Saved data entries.

+---+

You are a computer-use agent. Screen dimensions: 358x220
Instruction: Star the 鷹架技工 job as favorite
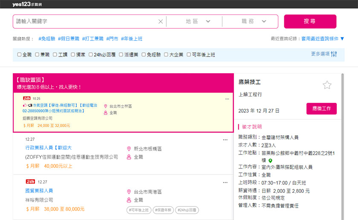point(327,85)
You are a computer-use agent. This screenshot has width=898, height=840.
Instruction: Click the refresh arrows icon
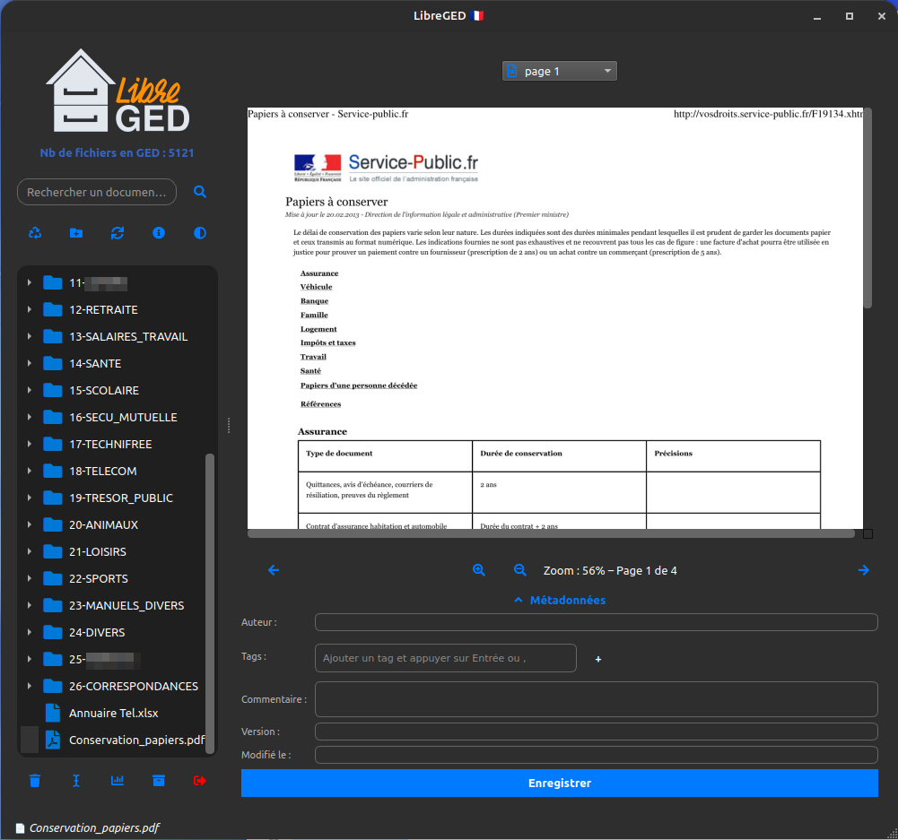point(118,233)
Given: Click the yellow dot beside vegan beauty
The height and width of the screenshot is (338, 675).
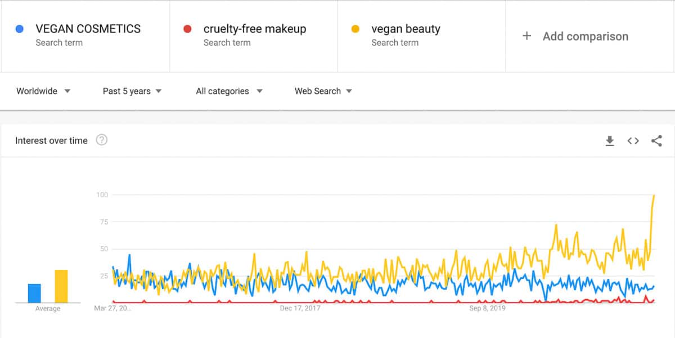Looking at the screenshot, I should [x=355, y=28].
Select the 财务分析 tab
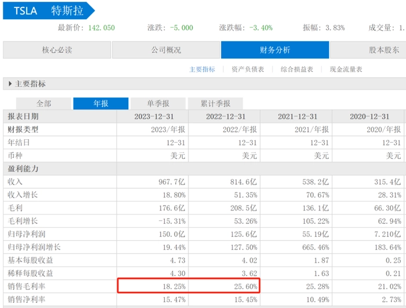Screen dimensions: 406x308 pyautogui.click(x=274, y=50)
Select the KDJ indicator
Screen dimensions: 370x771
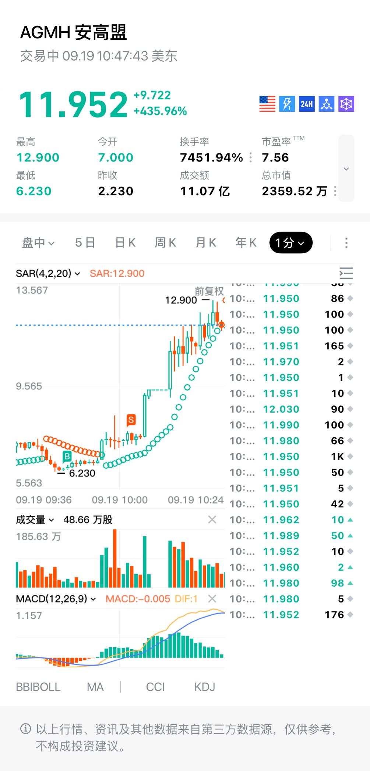(x=205, y=687)

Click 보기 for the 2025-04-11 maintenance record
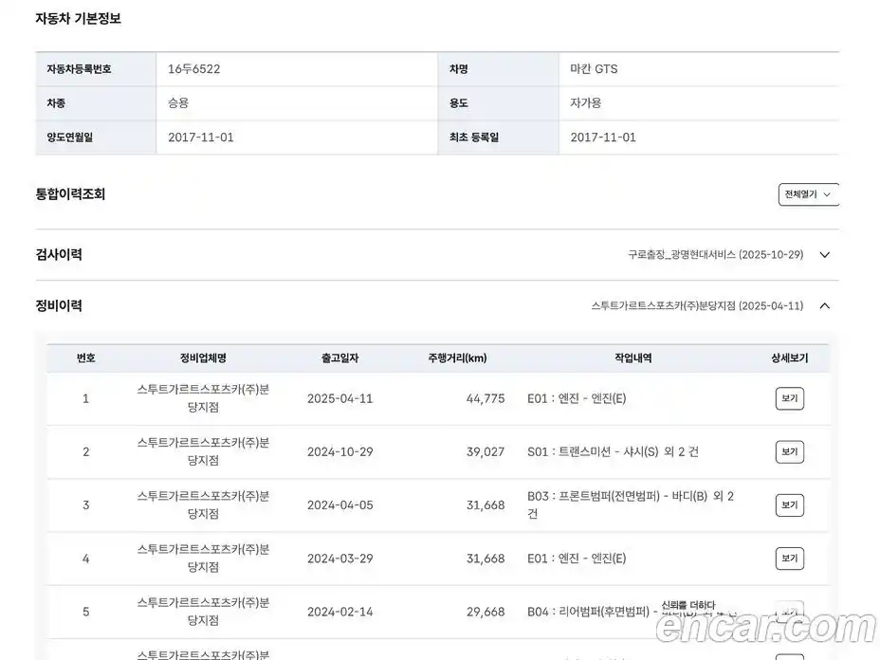tap(789, 399)
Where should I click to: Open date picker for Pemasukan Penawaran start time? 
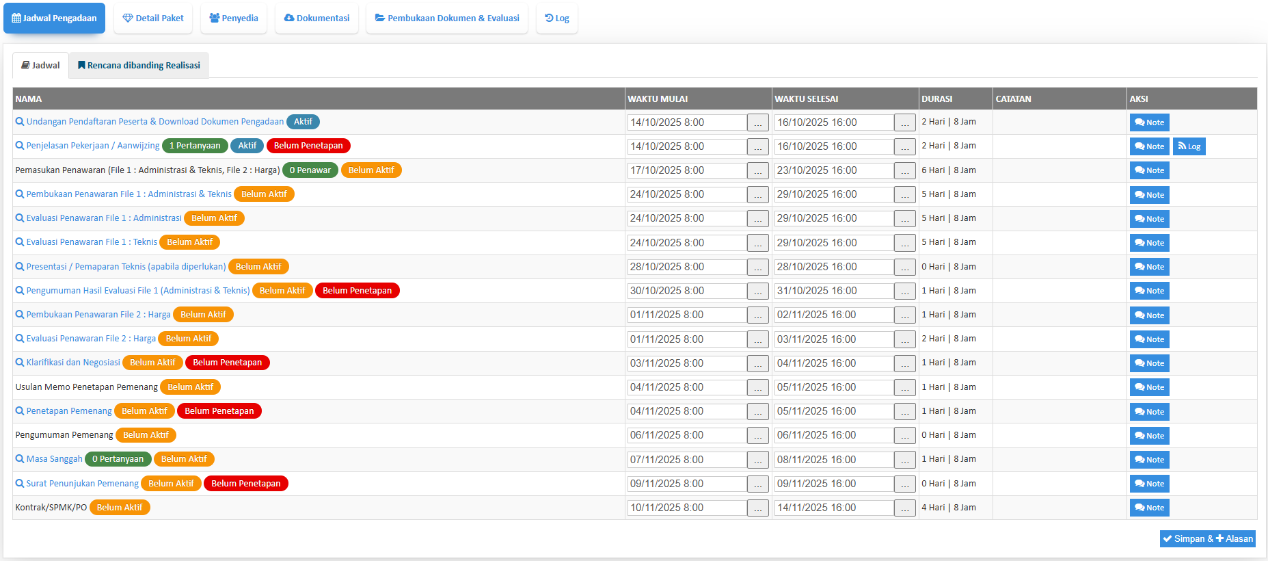tap(757, 170)
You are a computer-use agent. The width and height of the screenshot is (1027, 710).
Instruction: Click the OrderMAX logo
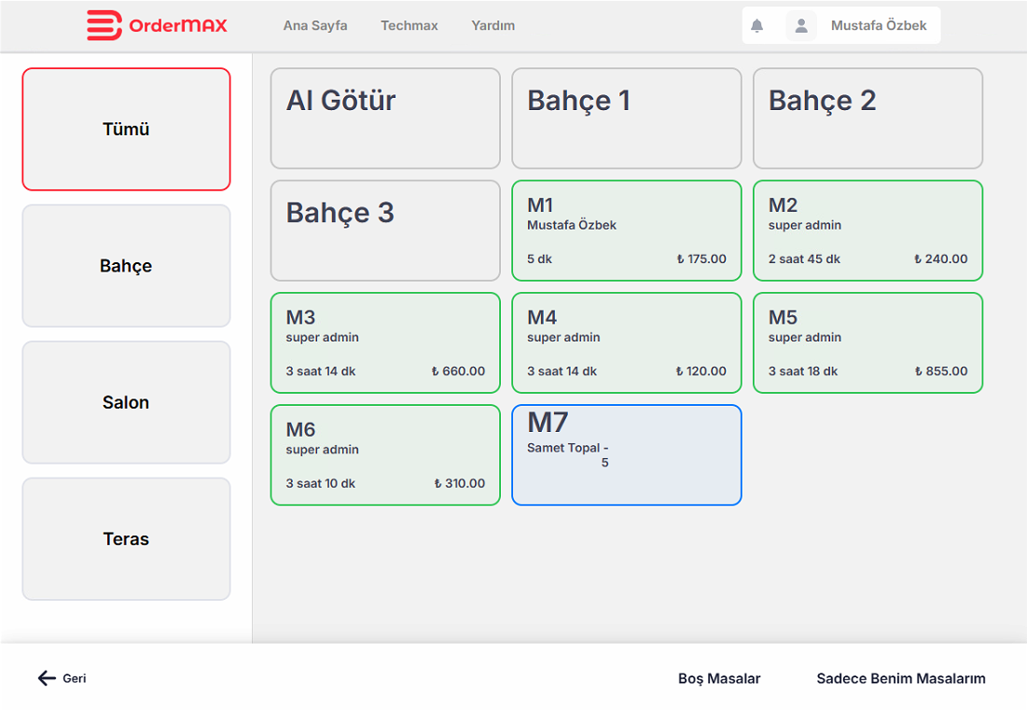(x=157, y=26)
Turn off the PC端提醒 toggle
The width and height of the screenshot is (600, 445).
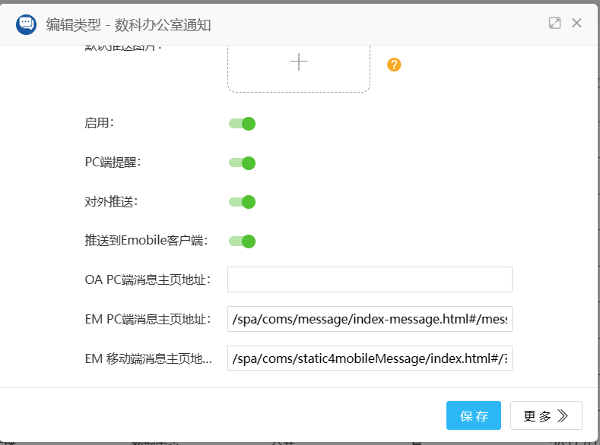[242, 163]
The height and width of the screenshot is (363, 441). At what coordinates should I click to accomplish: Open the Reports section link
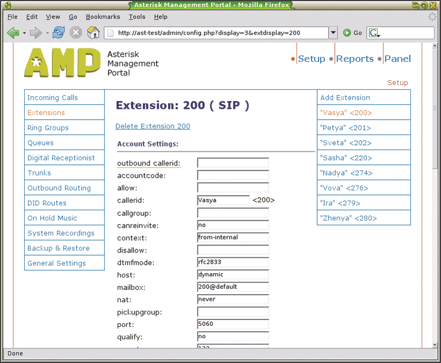354,59

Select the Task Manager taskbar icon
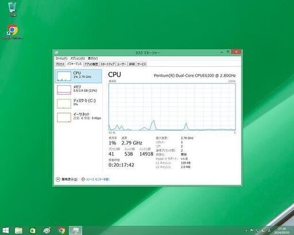click(x=75, y=230)
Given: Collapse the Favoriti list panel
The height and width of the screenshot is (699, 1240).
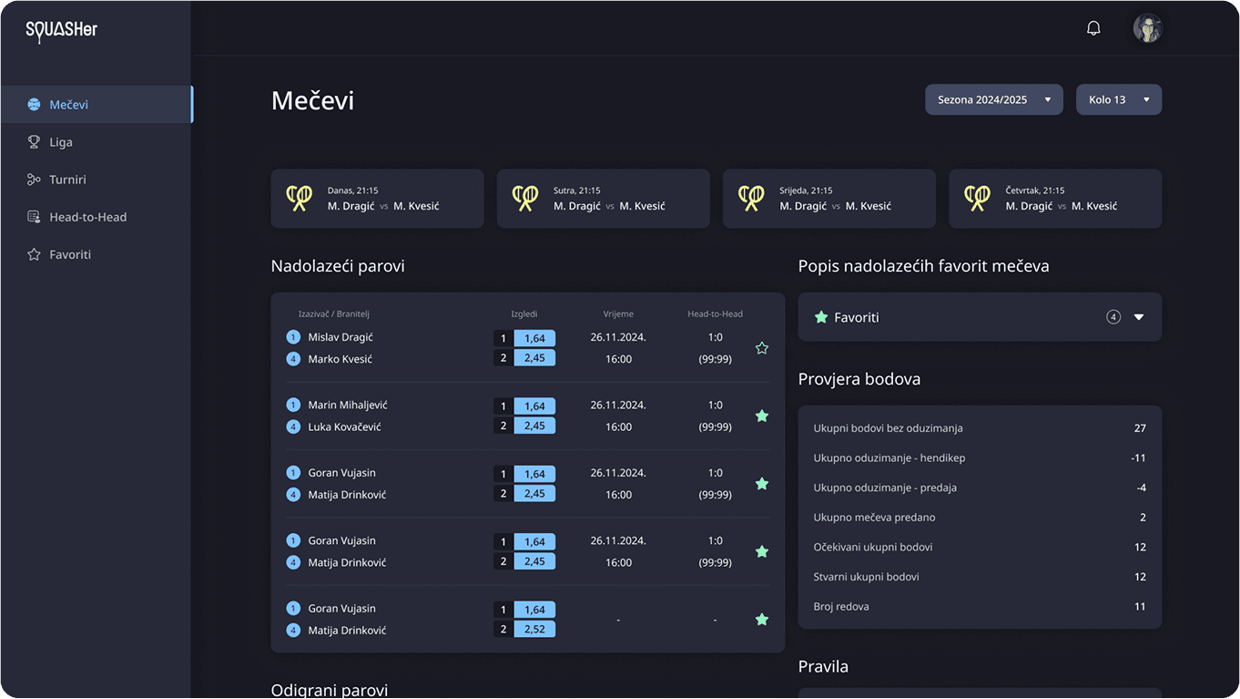Looking at the screenshot, I should [x=1139, y=316].
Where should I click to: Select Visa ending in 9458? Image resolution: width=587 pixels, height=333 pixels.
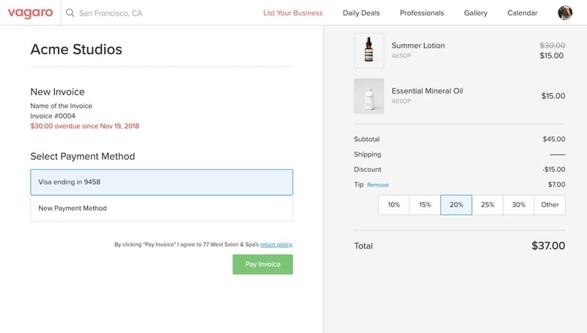pos(161,182)
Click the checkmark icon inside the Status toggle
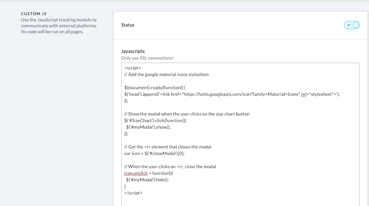369x206 pixels. [x=349, y=25]
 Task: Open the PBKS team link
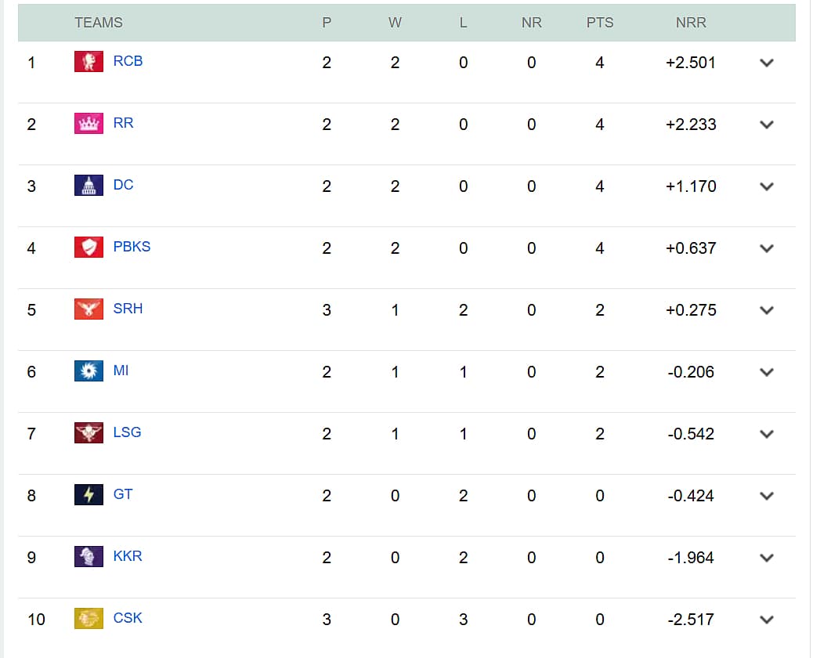tap(132, 246)
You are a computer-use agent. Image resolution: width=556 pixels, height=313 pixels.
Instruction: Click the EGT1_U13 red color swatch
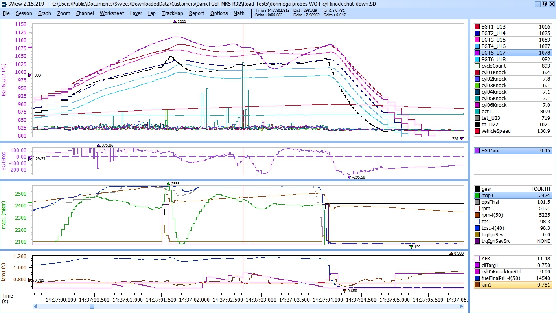[477, 27]
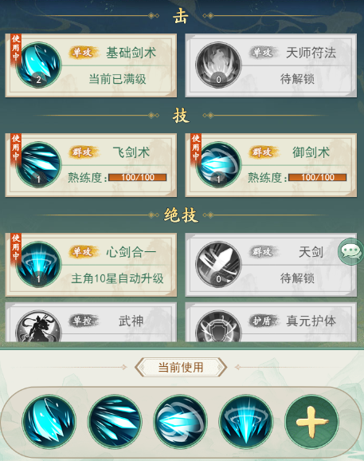Click the 当前使用 header label
Viewport: 364px width, 461px height.
click(181, 367)

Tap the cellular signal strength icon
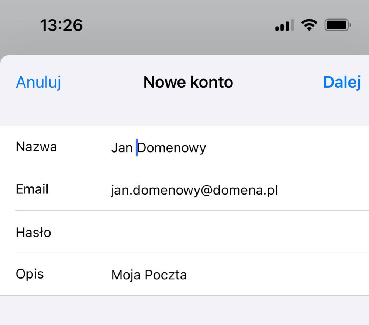(284, 25)
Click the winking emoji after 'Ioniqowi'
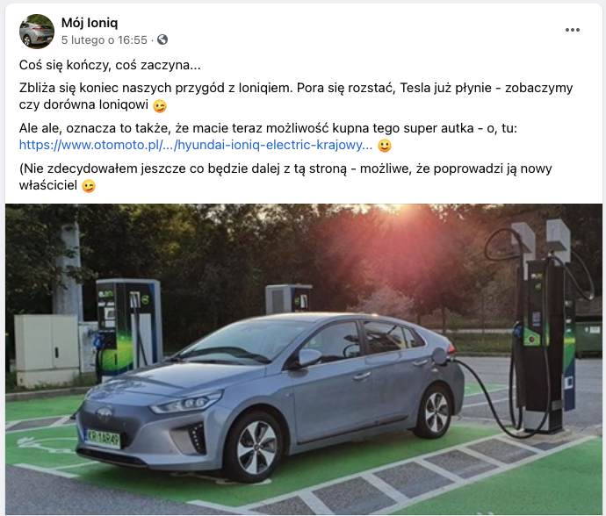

+---+

THE TASK.
Restate the entries word for word, though any image they contain should not appear.

TASK RESULT.
You are a computer-use agent. Screen dimensions: 358x220
Instruction: Star the 鷹架技工 job as favorite
point(327,85)
You are a computer-use agent. This screenshot has width=898, height=840.
Instruction: Click the refresh arrows icon
point(118,233)
Given: Click the yellow dot beside vegan beauty
The height and width of the screenshot is (338, 675).
Looking at the screenshot, I should [x=355, y=28].
Select the 财务分析 tab
Screen dimensions: 406x308 pyautogui.click(x=274, y=50)
Select the KDJ indicator
Screen dimensions: 370x771
(x=205, y=687)

Click 보기 for the 2025-04-11 maintenance record
tap(789, 399)
Where should I click to: Open date picker for Pemasukan Penawaran start time? 
tap(757, 170)
You are a computer-use agent. The width and height of the screenshot is (1027, 710).
Instruction: Click the OrderMAX logo
(x=157, y=26)
Turn off the PC端提醒 toggle
The width and height of the screenshot is (600, 445).
[242, 163]
The height and width of the screenshot is (363, 441). At what coordinates should I click to accomplish: Open the Reports section link
354,59

Select the Task Manager taskbar icon
click(x=75, y=230)
Given: Collapse the Favoriti list panel
The height and width of the screenshot is (699, 1240).
Looking at the screenshot, I should [x=1139, y=316].
Where should I click to: Select Visa ending in 9458? Image resolution: width=587 pixels, height=333 pixels.
pos(161,182)
Click the checkmark icon inside the Status toggle
369x206 pixels. [x=349, y=25]
 Task: Open the PBKS team link
tap(132, 246)
You are a computer-use agent. Image resolution: width=556 pixels, height=313 pixels.
Instruction: Click the EGT1_U13 red color swatch
[477, 27]
Click the 当前使用 header label
Viewport: 364px width, 461px height.
click(181, 367)

Tap the cellular signal strength icon
(284, 25)
Click the winking emoji after 'Ioniqowi'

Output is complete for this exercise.